_TASK INSTRUCTIONS_:
Edit the listing below so that "GUI agent" is replaced by "interface agent" everywhere it occurs, leaving everything else unchanged.

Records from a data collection
§ §
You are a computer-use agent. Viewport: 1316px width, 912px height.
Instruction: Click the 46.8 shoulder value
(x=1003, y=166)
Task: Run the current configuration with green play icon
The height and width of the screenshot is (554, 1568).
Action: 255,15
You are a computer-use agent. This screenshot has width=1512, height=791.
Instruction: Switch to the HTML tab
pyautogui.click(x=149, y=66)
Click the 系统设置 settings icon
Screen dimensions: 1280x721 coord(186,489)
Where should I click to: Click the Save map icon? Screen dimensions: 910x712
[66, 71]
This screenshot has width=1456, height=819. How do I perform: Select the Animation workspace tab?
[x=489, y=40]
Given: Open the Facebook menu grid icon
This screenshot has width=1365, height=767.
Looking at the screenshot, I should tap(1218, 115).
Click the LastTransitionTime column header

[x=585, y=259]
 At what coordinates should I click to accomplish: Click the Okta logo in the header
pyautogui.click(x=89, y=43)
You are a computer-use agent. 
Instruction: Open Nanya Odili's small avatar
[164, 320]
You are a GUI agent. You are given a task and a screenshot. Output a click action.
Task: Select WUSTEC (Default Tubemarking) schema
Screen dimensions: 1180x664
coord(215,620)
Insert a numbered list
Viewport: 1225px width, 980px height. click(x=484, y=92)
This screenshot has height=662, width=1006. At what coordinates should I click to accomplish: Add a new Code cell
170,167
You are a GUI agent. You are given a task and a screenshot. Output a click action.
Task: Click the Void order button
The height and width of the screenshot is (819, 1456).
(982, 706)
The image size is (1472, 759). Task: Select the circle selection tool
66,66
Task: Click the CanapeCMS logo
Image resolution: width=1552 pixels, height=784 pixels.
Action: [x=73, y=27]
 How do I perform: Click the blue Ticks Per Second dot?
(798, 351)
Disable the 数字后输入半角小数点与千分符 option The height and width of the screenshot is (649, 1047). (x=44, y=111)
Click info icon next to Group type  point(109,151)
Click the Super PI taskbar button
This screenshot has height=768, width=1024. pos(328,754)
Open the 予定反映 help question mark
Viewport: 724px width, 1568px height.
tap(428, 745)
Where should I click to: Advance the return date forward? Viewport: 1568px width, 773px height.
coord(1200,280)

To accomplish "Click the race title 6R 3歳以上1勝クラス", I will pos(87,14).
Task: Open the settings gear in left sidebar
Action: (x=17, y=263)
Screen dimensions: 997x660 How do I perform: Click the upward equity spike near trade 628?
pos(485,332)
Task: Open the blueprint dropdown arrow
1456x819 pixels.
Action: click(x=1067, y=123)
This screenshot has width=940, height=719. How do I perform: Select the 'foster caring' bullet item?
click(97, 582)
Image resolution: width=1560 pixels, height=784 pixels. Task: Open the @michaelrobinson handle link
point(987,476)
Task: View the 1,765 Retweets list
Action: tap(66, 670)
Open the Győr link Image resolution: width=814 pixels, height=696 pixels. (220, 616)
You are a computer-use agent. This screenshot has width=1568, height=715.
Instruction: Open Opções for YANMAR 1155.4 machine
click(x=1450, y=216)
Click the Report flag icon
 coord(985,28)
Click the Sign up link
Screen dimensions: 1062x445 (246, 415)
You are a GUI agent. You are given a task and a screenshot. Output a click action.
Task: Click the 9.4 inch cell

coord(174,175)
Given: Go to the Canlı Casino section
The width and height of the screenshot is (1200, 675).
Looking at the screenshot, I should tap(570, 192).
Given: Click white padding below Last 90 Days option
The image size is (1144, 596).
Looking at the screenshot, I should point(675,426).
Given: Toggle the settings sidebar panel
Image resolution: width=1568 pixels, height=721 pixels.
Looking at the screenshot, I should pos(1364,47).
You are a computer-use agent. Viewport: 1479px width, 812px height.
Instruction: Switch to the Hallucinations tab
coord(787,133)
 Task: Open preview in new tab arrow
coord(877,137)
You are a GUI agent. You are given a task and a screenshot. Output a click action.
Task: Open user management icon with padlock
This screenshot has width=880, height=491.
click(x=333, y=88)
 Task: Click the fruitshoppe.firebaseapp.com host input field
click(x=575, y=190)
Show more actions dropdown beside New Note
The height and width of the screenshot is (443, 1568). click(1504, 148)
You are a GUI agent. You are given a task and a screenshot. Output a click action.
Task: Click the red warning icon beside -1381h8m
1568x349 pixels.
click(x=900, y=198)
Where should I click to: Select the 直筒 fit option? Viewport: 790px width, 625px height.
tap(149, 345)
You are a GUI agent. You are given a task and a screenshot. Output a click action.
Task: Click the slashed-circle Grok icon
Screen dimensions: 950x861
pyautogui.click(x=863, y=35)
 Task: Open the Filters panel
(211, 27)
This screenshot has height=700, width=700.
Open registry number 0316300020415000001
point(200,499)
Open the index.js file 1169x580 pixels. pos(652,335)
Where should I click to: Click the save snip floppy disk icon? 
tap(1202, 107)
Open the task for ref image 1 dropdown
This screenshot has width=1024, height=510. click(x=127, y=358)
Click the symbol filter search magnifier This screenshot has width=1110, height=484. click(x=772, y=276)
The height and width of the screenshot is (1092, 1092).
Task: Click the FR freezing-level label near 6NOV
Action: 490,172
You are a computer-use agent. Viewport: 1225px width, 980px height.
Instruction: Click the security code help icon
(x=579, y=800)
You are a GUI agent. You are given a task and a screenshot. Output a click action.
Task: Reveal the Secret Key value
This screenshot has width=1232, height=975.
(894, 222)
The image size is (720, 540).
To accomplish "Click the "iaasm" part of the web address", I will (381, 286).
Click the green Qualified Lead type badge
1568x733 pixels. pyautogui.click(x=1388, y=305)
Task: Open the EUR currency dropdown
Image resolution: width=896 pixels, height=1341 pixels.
§ §
_SOLUTION TO THIS EXERCISE_:
You are a computer-use agent. Viewport: 1316px width, 912px height.
Instruction: Click the 46.8 shoulder value
(x=1003, y=166)
Task: Run the current configuration with green play icon
The height and width of the screenshot is (554, 1568).
Action: 255,15
You are a computer-use agent. This screenshot has width=1512, height=791.
Instruction: Switch to the HTML tab
pyautogui.click(x=149, y=66)
Click the 系统设置 settings icon
Screen dimensions: 1280x721 coord(186,489)
Where should I click to: Click the Save map icon? Screen dimensions: 910x712
[66, 71]
This screenshot has width=1456, height=819. How do I perform: Select the Animation workspace tab?
[x=489, y=40]
Given: Open the Facebook menu grid icon
This screenshot has width=1365, height=767.
Looking at the screenshot, I should tap(1218, 115).
Click the LastTransitionTime column header

[x=585, y=259]
 At what coordinates should I click to accomplish: Click the Okta logo in the header
pyautogui.click(x=89, y=43)
You are a computer-use agent. 
Instruction: Open Nanya Odili's small avatar
[164, 320]
You are a interface agent. You are given a task and a screenshot. Output a click action.
Task: Select WUSTEC (Default Tubemarking) schema
Screen dimensions: 1180x664
coord(215,620)
Insert a numbered list
Viewport: 1225px width, 980px height. click(x=484, y=92)
This screenshot has height=662, width=1006. At what coordinates should I click to accomplish: Add a new Code cell
170,167
You are a interface agent. You are given a task and a screenshot. Output a click action.
Task: Click the Void order button
The height and width of the screenshot is (819, 1456).
(982, 706)
The image size is (1472, 759). Task: Select the circle selection tool
66,66
Task: Click the CanapeCMS logo
Image resolution: width=1552 pixels, height=784 pixels.
Action: [x=73, y=27]
 How do I perform: Click the blue Ticks Per Second dot?
(798, 351)
Disable the 数字后输入半角小数点与千分符 option The height and width of the screenshot is (649, 1047). (x=44, y=111)
Click info icon next to Group type  point(109,151)
Click the Super PI taskbar button
This screenshot has height=768, width=1024. pos(328,754)
Open the 予定反映 help question mark
Viewport: 724px width, 1568px height.
tap(428, 745)
Where should I click to: Advance the return date forward? Viewport: 1568px width, 773px height.
coord(1200,280)

To accomplish "Click the race title 6R 3歳以上1勝クラス", I will pos(87,14).
Task: Open the settings gear in left sidebar
Action: (x=17, y=263)
Screen dimensions: 997x660 How do I perform: Click the upward equity spike near trade 628?
pos(485,332)
Task: Open the blueprint dropdown arrow
1456x819 pixels.
Action: click(x=1067, y=123)
This screenshot has width=940, height=719. How do I perform: Select the 'foster caring' bullet item?
click(97, 582)
Image resolution: width=1560 pixels, height=784 pixels. Task: Open the @michaelrobinson handle link
point(987,476)
Task: View the 1,765 Retweets list
Action: tap(66, 670)
Open the Győr link Image resolution: width=814 pixels, height=696 pixels. (220, 616)
You are a computer-use agent. This screenshot has width=1568, height=715.
Instruction: Open Opções for YANMAR 1155.4 machine
click(x=1450, y=216)
Click the Report flag icon
 coord(985,28)
Click the Sign up link
Screen dimensions: 1062x445 (246, 415)
You are a interface agent. You are given a task and a screenshot. Output a click action.
Task: Click the 9.4 inch cell

coord(174,175)
Given: Go to the Canlı Casino section
The width and height of the screenshot is (1200, 675).
Looking at the screenshot, I should tap(570, 192).
Given: Click white padding below Last 90 Days option
The image size is (1144, 596).
Looking at the screenshot, I should point(675,426).
Given: Toggle the settings sidebar panel
Image resolution: width=1568 pixels, height=721 pixels.
Looking at the screenshot, I should pos(1364,47).
You are a computer-use agent. Viewport: 1479px width, 812px height.
Instruction: Switch to the Hallucinations tab
coord(787,133)
 Task: Open preview in new tab arrow
coord(877,137)
You are a interface agent. You are given a task and a screenshot. Output a click action.
Task: Open user management icon with padlock
This screenshot has width=880, height=491.
click(x=333, y=88)
 Task: Click the fruitshoppe.firebaseapp.com host input field
click(x=575, y=190)
Show more actions dropdown beside New Note
The height and width of the screenshot is (443, 1568). click(1504, 148)
You are a interface agent. You are given a task and a screenshot. Output a click action.
Task: Click the red warning icon beside -1381h8m
1568x349 pixels.
click(x=900, y=198)
Where should I click to: Select the 直筒 fit option? Viewport: 790px width, 625px height.
tap(149, 345)
You are a interface agent. You are given a task and a screenshot. Output a click action.
Task: Click the slashed-circle Grok icon
Screen dimensions: 950x861
pyautogui.click(x=863, y=35)
 Task: Open the Filters panel
(211, 27)
This screenshot has height=700, width=700.
Open registry number 0316300020415000001
point(200,499)
Open the index.js file 1169x580 pixels. pos(652,335)
Where should I click to: Click the save snip floppy disk icon? 
tap(1202, 107)
Open the task for ref image 1 dropdown
This screenshot has width=1024, height=510. click(x=127, y=358)
Click the symbol filter search magnifier This screenshot has width=1110, height=484. click(x=772, y=276)
The height and width of the screenshot is (1092, 1092).
Task: Click the FR freezing-level label near 6NOV
Action: 490,172
You are a computer-use agent. Viewport: 1225px width, 980px height.
Instruction: Click the security code help icon
(x=579, y=800)
You are a interface agent. You are given a task and a screenshot. Output a click action.
Task: Reveal the Secret Key value
This screenshot has width=1232, height=975.
(894, 222)
The image size is (720, 540).
To accomplish "Click the "iaasm" part of the web address", I will (381, 286).
Click the green Qualified Lead type badge
1568x733 pixels. pyautogui.click(x=1388, y=305)
Task: Open the EUR currency dropdown
Image resolution: width=896 pixels, height=1341 pixels.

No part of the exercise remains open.